MADRID 21 Sep. (EUROPA PRESS) -
Sociólogos de Madrid tacharon hoy de "ocurrencia del día" la propuesta de la presidenta regional, Esperanza Aguirre, de poner tarimas en los colegios.
"La ocurrencia del día parece ser hoy la de recolocar tarimas en las clases de los colegios e institutos. La señora presidenta de la Comunidad de Madrid dice que no sabe por qué se quitaron", criticaron hoy sociólogos de Madrid en un comunicado.
En él indicaron que el "problema" es "ignorar u olvidarse de cómo y por qué la evolución del saber y la reflexión sobre las prácticas educativas del pasado, así como el respeto a los derechos que los niños tienen, como seres humanos, aunque sean pequeños, llevaron a eliminar este tipo de barrera física que simboliza una separación entre dos partes que, sin embargo, están estrechamente unidas en un objetivo común".
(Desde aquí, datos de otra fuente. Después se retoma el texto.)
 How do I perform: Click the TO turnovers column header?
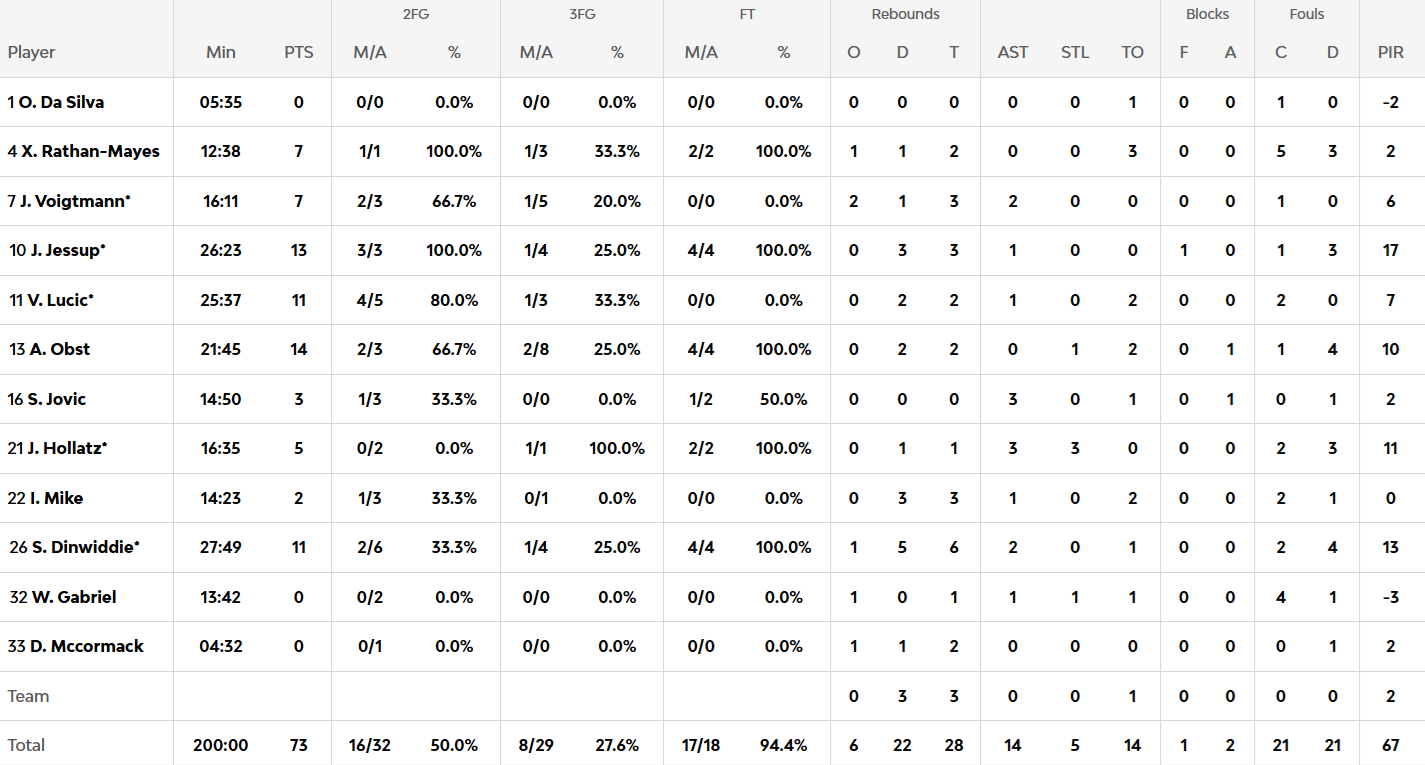[x=1132, y=52]
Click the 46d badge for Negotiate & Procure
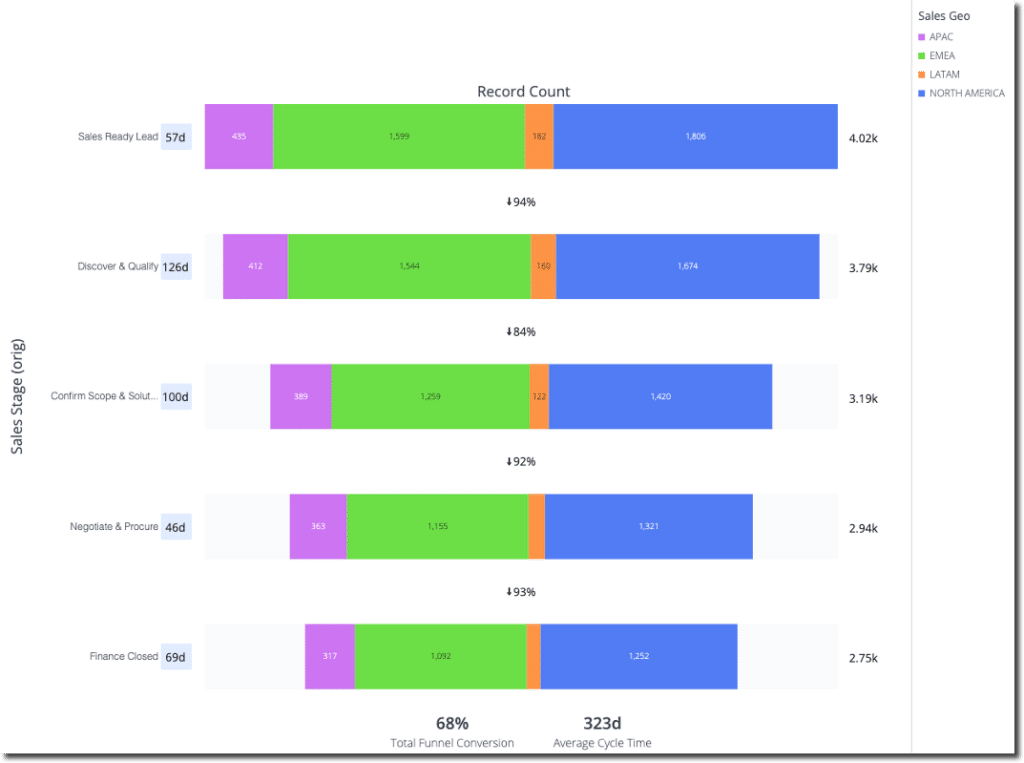This screenshot has height=763, width=1024. [176, 527]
"Lo peor de estas ocurrencias no es ya que tengan una dudosa eficacia (que por otro lado no llegará a evaluarse nunca), sino que su finalidad no es la de mejorar la calidad del sistema educativo, favoreciendo un ambiente de relaciones adecuado", destacaron los sociólogos, que apuntaron que, "por el contrario, el mensaje latente es el de mostrar una imagen de defensa del orden y las buenas costumbres para satisfacer a la propia clientela política y si es posible, beneficiarse del malestar o el desconcierto de otros sectores, aunque sea, una vez más, a costa de segregar a los niños".
En opinión del colectivo, se trata de "uno de esos fenómenos cíclicos en los que se ven involucradas personas que son menores de edad, y donde, elevando la anécdota a categoría, se disparan las generalizaciones que hacen que todo el colectivo infantil y juvenil aparezca en bloque como una masa descontrolada a la que es urgente 'disciplinar'".
"En una especie de ceremonia de purificación colectiva, como si castigando y controlando a los niños quedáramos limpios de nuestras culpas y pudiéramos recuperar para todos la inocencia perdida surgen todo tipo de ocurrencias que los medios de comunicación airean, contribuyendo así a extender la imagen de las personas menores de edad como seres peligrosos y extraños a nosotros los adultos bienpensantes", concluyeron.